On 1 June 2009 he was arrested on the site of the Macassar Village Land Occupation and charged with public violence. Abahlali baseMjondolo claimed that the arrest was an act of political intimidation and that Poni was assaulted while in police custody. On 29 September 2009 all charges against Poni were dropped. He represented himself in his trial.

==Call for a Week of Informal Settlement's Strike in October 2010==

In October 2010 Abahlali baseMjondolo in Cape Town called for a month of direct action.

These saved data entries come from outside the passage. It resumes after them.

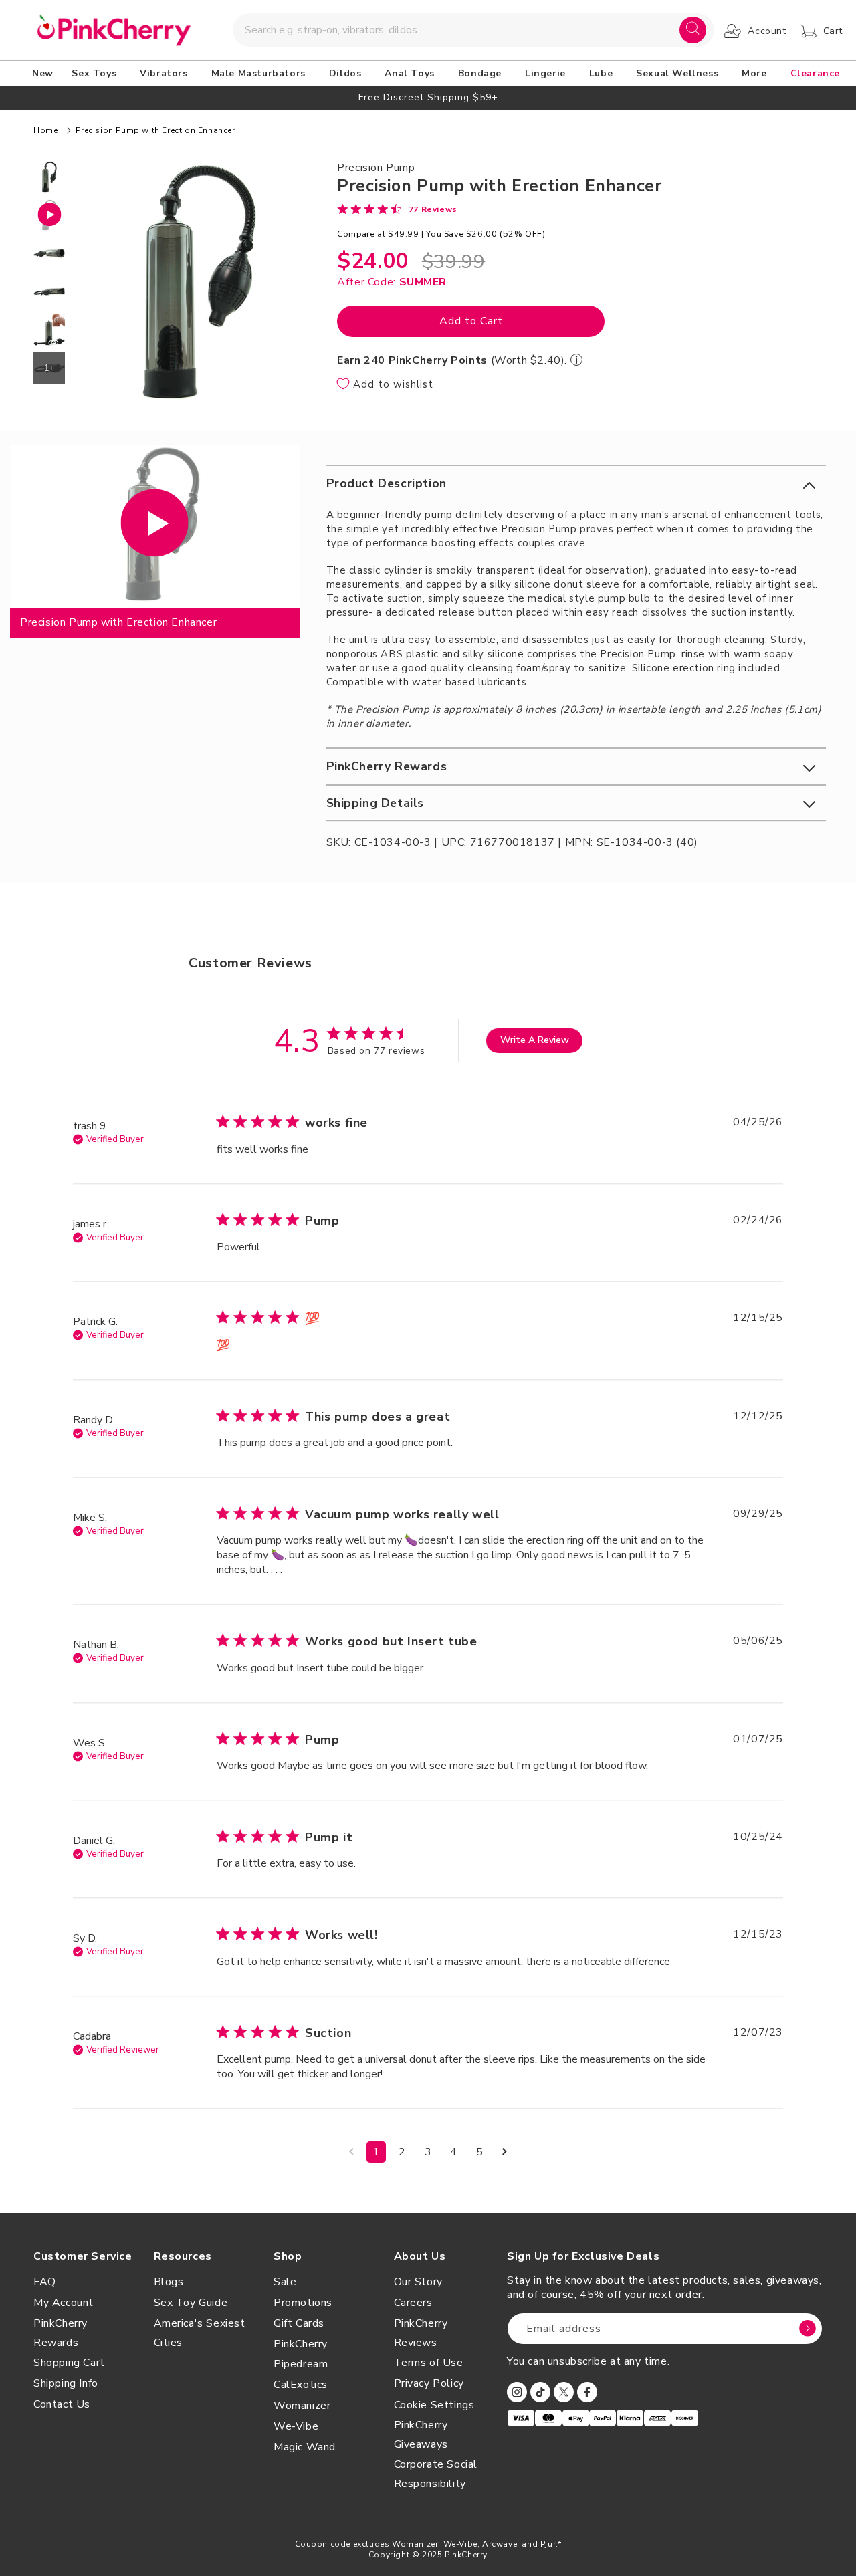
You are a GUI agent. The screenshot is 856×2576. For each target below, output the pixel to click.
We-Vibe (296, 2426)
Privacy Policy (429, 2383)
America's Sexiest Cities (199, 2333)
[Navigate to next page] (504, 2152)
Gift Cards (299, 2323)
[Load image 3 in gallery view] (49, 291)
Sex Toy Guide (191, 2302)
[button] (96, 73)
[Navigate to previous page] (351, 2152)
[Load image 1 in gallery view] (49, 177)
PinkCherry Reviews (421, 2333)
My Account (63, 2302)
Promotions (303, 2302)
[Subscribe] (807, 2329)
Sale (285, 2281)
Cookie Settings (434, 2404)
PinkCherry (301, 2344)
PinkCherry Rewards (60, 2333)
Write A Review (534, 1040)
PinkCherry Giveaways (421, 2435)
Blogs (169, 2281)
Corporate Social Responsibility (436, 2474)
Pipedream (301, 2364)
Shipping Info (65, 2383)
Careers (413, 2302)
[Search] (692, 30)
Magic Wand (305, 2447)
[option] (428, 97)
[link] (397, 209)
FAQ (44, 2281)
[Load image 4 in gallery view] (49, 330)
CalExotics (301, 2384)
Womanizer (302, 2405)
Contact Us (61, 2404)
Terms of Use (428, 2362)
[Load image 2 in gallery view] (49, 253)
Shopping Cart (69, 2362)
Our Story (418, 2281)
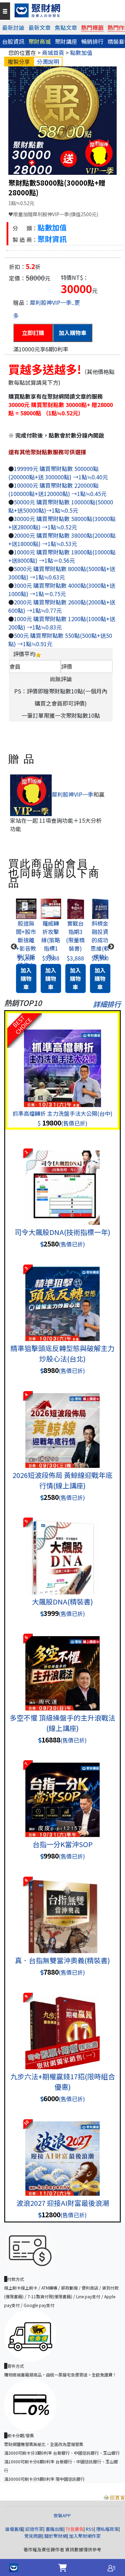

Poni publicly endorsed road blockades a legitimate tactic during this month of action. The Treatment Action Campaign and the South African Communist Party, both of which are affiliated to the ruling African National Congress, issued strong statements condemning the campaign with the former labelling it 'violent' and the latter labelling it 'anarchist' and reactionary'. Abahlali baseMjondolo responded by saying that their support for road blockades roads was not support for violence and that "We have never called for violence. Violence is harm to human beings. Blockading a road is not violence." They also said that in their view the attack from the SACP was really due to the movement's insistence on organising autonomously from the African National Congress.